*Text provided*
>> start

0

I'm guessing my question was asked before, but after hours of scouring, either I'm not able to figure out how the answers match my dilemma or it truly hasn't been asked (I'm guessing the former). So, I'm going to ask again, in my own way, so that I may better understand the answer.

The goal is to grab data for a project based on criteria that may be provided to me. There are three different types of criteria: C, M, and P. I usually receive two of the three different types of criteria for a project, and it's not always the same two. I need to be able to restrict a particular type of criteria only if they provide to me any of that type of criteria.

Here's the general layout of my query that I'm starting with (assuming project_id = 1 for this example):

WITH
    cte_c AS (SELECT c FROM prj_rqst_c_criteria WHERE project_id = 1)
  , cte_m AS (SELECT m FROM prj_rqst_m_criteria WHERE project_id = 1)
  , cte_p AS (SELECT p FROM prj_rqst_p_criteria WHERE project_id = 1)
SELECT * FROM data_table
INNER JOIN cte_c ON data_table.c = cte_c.c
INNER JOIN cte_m ON data_table.m = cte_m.m
INNER JOIN cte_p ON data_table.p = cte_p.p
;

Assuming I have rows returned in cte_c and cte_p but no rows returned in cte_m, this would obviously yield 0 results for the entire query. What I want in that scenario is for cte_m to effectively be ignored while applying the JOINs for cte_c and cte_p. How do I modify the JOINs so that if any cte returns no rows, that particular cte will be ignored?

>> end

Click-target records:
>> start

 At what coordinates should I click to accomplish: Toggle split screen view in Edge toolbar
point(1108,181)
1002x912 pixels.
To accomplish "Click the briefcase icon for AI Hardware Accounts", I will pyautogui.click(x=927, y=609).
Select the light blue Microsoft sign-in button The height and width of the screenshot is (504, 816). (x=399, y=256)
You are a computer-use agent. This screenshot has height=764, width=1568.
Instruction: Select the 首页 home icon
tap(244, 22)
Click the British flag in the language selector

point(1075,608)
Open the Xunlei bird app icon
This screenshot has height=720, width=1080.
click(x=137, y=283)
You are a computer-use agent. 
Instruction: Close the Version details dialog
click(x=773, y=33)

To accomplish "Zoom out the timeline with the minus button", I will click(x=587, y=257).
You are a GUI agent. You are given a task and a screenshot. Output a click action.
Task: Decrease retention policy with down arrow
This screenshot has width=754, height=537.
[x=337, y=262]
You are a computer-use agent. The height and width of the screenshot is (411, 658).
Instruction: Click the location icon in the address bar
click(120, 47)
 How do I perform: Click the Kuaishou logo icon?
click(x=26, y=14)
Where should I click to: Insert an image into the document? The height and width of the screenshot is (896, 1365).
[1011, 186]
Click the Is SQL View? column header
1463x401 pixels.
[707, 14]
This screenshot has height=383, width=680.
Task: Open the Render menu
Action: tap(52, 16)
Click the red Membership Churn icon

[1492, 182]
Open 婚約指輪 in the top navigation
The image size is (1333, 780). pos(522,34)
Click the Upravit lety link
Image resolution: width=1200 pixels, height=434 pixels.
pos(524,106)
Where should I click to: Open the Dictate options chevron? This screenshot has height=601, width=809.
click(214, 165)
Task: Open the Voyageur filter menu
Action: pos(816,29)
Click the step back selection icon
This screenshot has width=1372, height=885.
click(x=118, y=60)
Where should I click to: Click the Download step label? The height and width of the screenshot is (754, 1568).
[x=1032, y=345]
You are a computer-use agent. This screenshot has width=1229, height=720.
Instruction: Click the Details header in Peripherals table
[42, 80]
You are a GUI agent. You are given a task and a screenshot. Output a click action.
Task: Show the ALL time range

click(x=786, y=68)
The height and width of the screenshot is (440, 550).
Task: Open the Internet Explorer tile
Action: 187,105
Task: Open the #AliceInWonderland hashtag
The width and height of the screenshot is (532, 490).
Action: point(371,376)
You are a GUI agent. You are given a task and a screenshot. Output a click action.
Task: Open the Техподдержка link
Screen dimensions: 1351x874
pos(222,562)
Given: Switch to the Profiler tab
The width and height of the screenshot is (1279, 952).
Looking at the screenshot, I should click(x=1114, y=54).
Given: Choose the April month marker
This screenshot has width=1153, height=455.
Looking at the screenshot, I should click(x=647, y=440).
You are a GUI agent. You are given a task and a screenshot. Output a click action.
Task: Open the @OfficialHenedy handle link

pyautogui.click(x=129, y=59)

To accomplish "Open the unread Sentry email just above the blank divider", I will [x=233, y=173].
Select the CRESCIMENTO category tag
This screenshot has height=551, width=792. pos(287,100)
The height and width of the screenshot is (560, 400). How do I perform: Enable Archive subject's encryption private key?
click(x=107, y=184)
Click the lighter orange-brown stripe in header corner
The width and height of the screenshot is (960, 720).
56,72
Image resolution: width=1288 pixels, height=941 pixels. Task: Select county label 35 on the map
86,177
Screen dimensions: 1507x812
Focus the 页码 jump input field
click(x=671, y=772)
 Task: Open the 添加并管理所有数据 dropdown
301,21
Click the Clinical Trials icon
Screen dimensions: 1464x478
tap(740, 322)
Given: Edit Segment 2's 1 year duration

>> end

*Directions*
1 – List every table that the query in the SQL join text selects from or joins against.
2 – Arrange the records as a JSON list of strings, one string per line and blank lines omitted, starting at their first line and stopping after the line that contains "tap(244, 22)".
The text and the records were drawn from unrelated sources.

*Exercise answers*
1 – prj_rqst_c_criteria, prj_rqst_m_criteria, prj_rqst_p_criteria, data_table

2 –
[
  " At what coordinates should I click to accomplish: Toggle split screen view in Edge toolbar",
  "point(1108,181)",
  "1002x912 pixels.",
  "To accomplish \"Click the briefcase icon for AI Hardware Accounts\", I will pyautogui.click(x=927, y=609).",
  "Select the light blue Microsoft sign-in button The height and width of the screenshot is (504, 816). (x=399, y=256)",
  "You are a computer-use agent. This screenshot has height=764, width=1568.",
  "Instruction: Select the 首页 home icon",
  "tap(244, 22)"
]